Speaking to a gathering in the Junior Common Room after the John Winthrop House Thursday evening dinner, Admiral W. S. Sims, U.S.N. retired, remarked "the world situation calls to my mind the picture of a cauldron of boiling oil, around which stand the so-called statesmen of the world. Every now and then they drop in a bit of ice to keep it from boiling over. They do not think of the fire below. Not the number of weapons, but the causes of war is the vital question.
"This vital fire below is the pressure of chambers of commerce and of nations of further their own individual interests. Individuals are not so much to blame, nor the oft-abused Congressmen; it is a concentration of pressure at Washington that keeps in operation a tariff which is approved by few. Such tariffs, in the opinion of Frank Simonds, lead to more deaths than wars themselves.
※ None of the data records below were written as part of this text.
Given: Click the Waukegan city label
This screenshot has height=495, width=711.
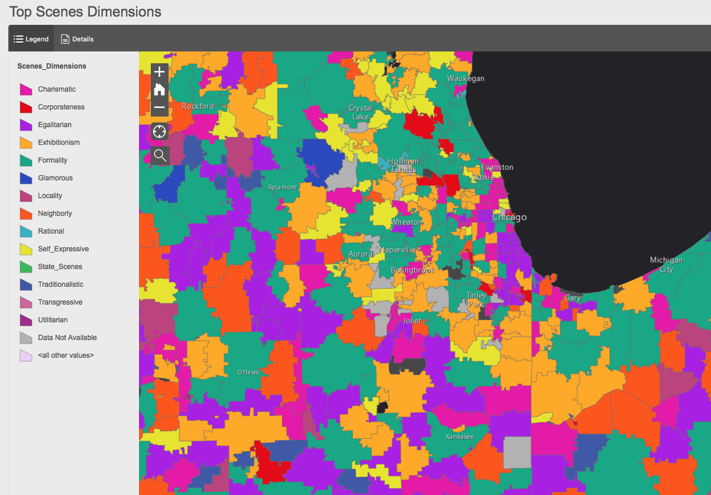Looking at the screenshot, I should click(466, 79).
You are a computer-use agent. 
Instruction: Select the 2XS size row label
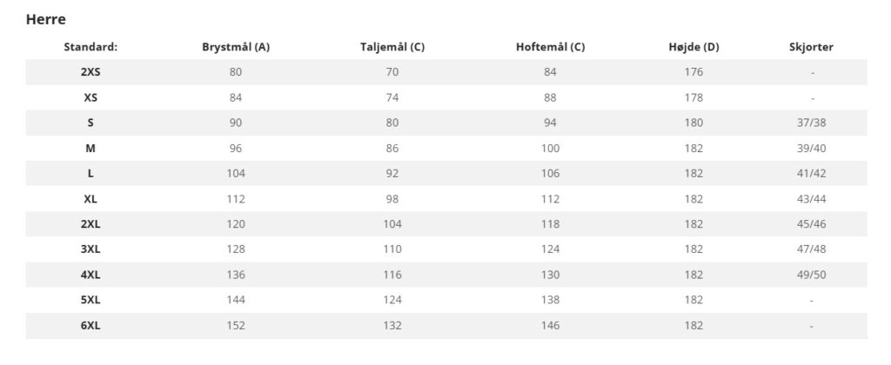(90, 72)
"The great hope as regards the military situation," the Admiral commented, "lies in the fact that warring powers such as the United States and great Britain could wreak unbearable damage on each other's commerce. People are beginning to see their mutual dependence. The freedom of the seas means the freedom of neutrals to charge from 300 to 2000 percent extra freight for carrying supplies to your enemy, and will never be observed in war, spiritual bonds notwithstanding."
The Admiral explained that no Japanese or British fleet could successfully attack our shores, because of limitations in fuel and distance. "It is commerce that is attacked, and must be protected; America is dependent on such products as manganese and rubber obtained only from abroad."